### DATASET EXCERPTS
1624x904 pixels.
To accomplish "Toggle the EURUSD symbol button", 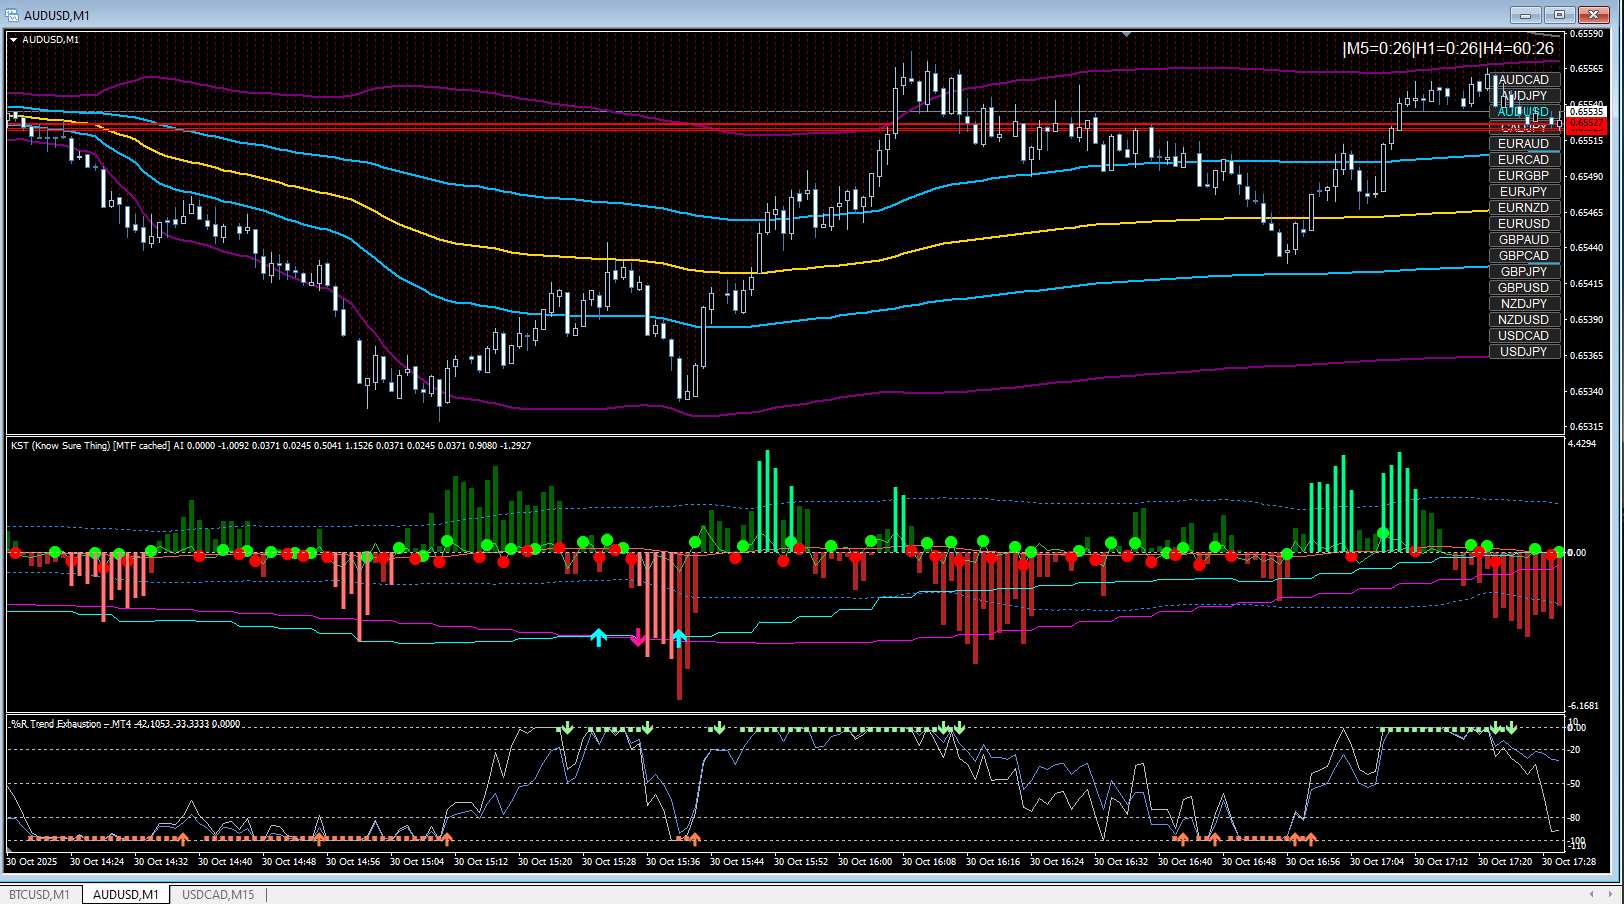I will pos(1523,224).
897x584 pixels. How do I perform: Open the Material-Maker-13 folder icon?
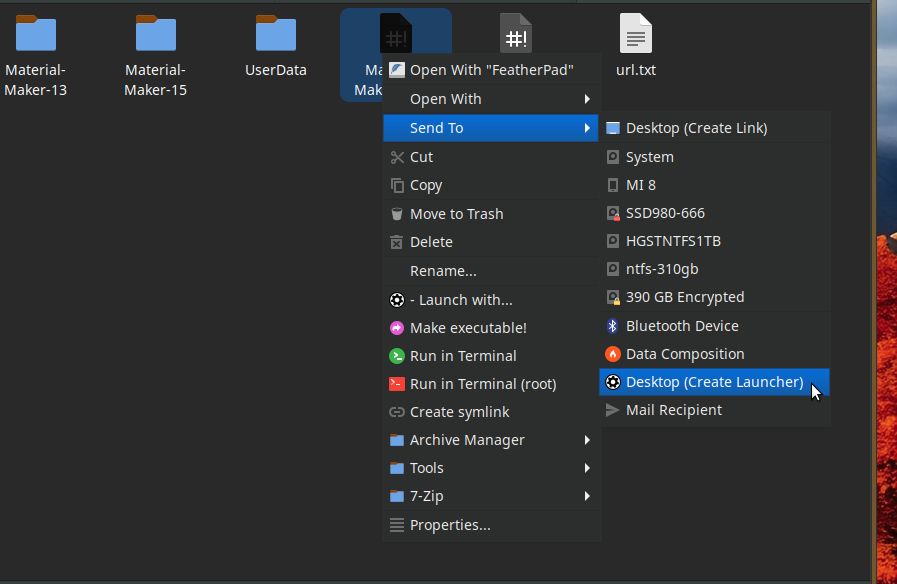(36, 34)
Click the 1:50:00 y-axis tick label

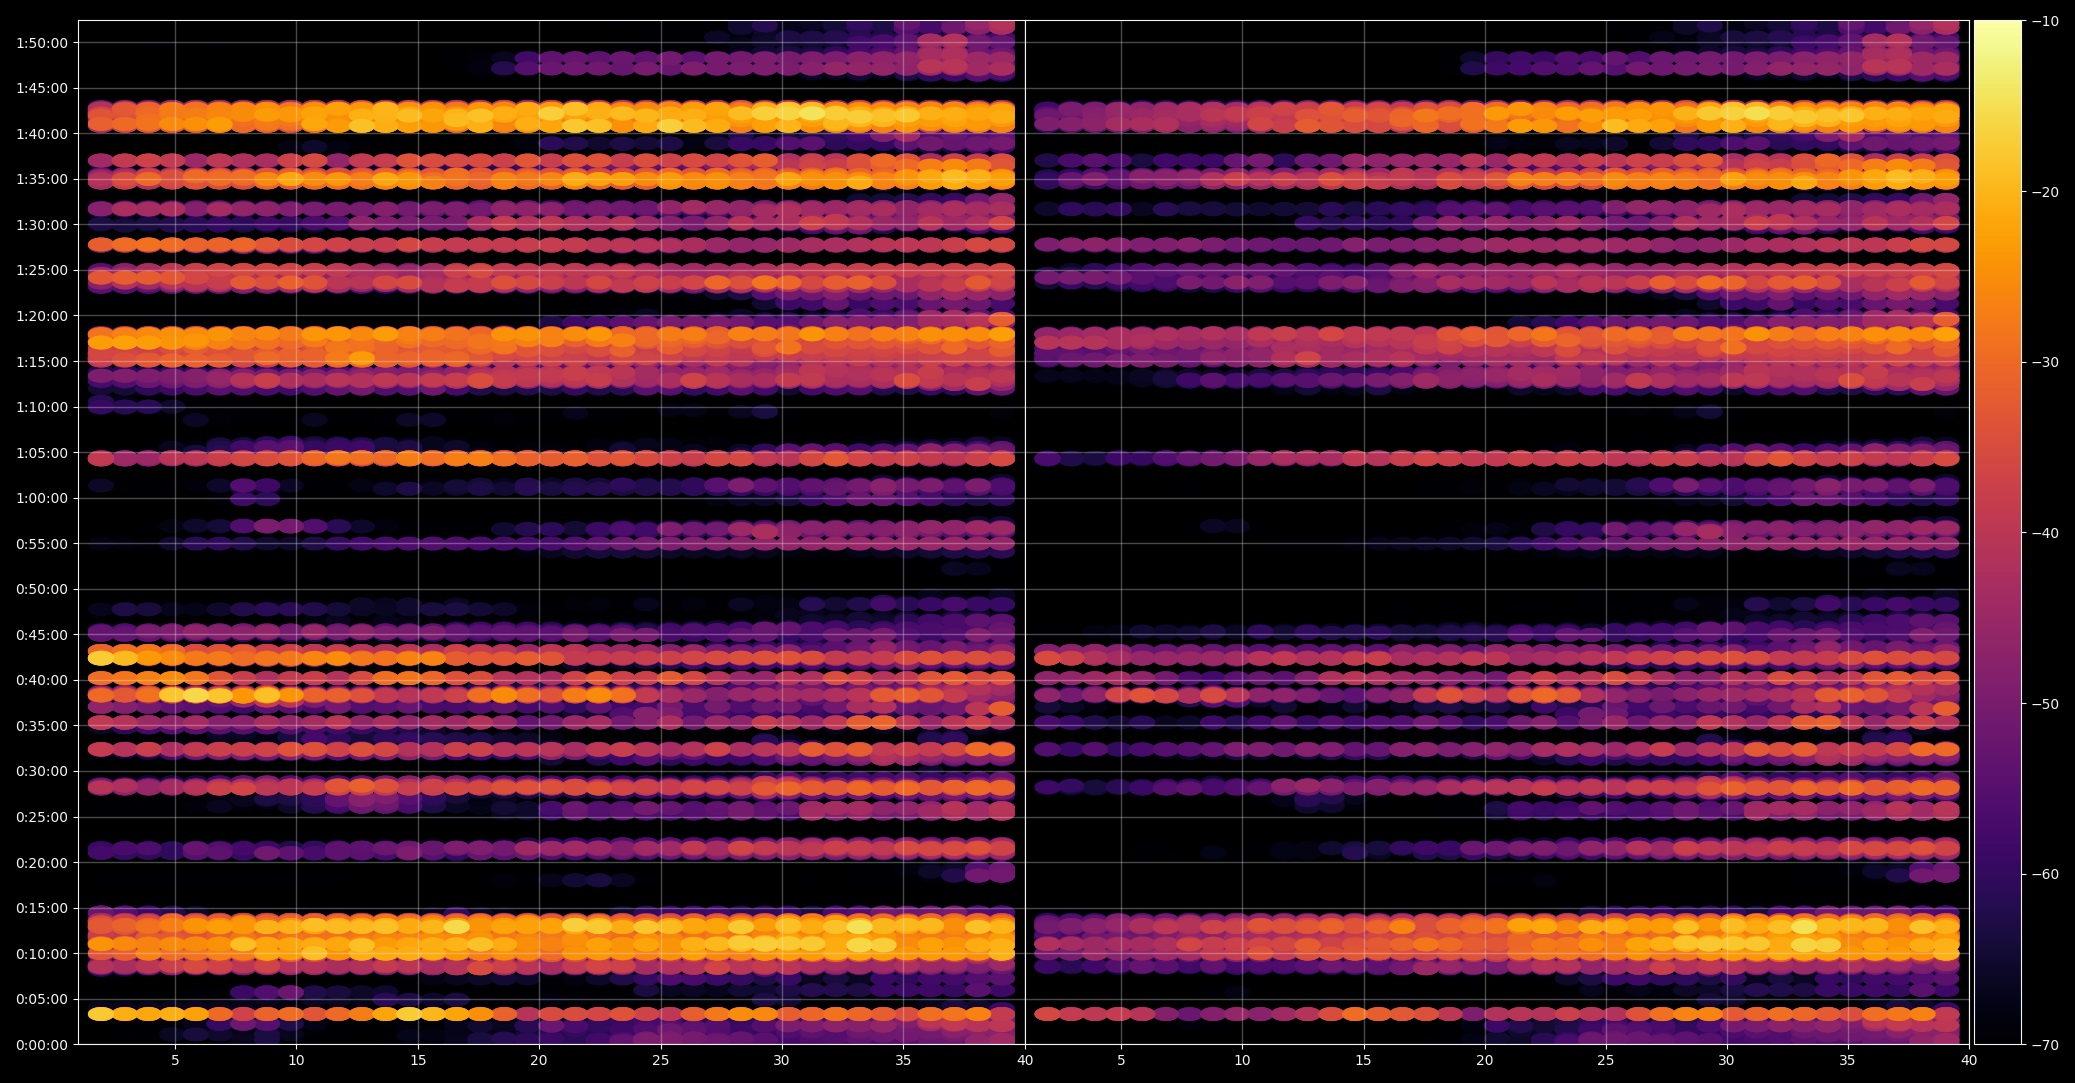click(x=41, y=42)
######
◆ EXERCISE GOAL ◆
Rewrite the rows from the line with "897x584 pixels. How" up to and including the last line of the rows, requests included, and offset every coordinate in the answers by -121. Leave the pictures out.

◆ SOLUTION TO THIS TASK ◆
897x584 pixels. How do I perform: Open the Material-Maker-13 folder icon?
(-85, -87)
Click the 1:50:00 y-axis tick label

click(x=-80, y=-79)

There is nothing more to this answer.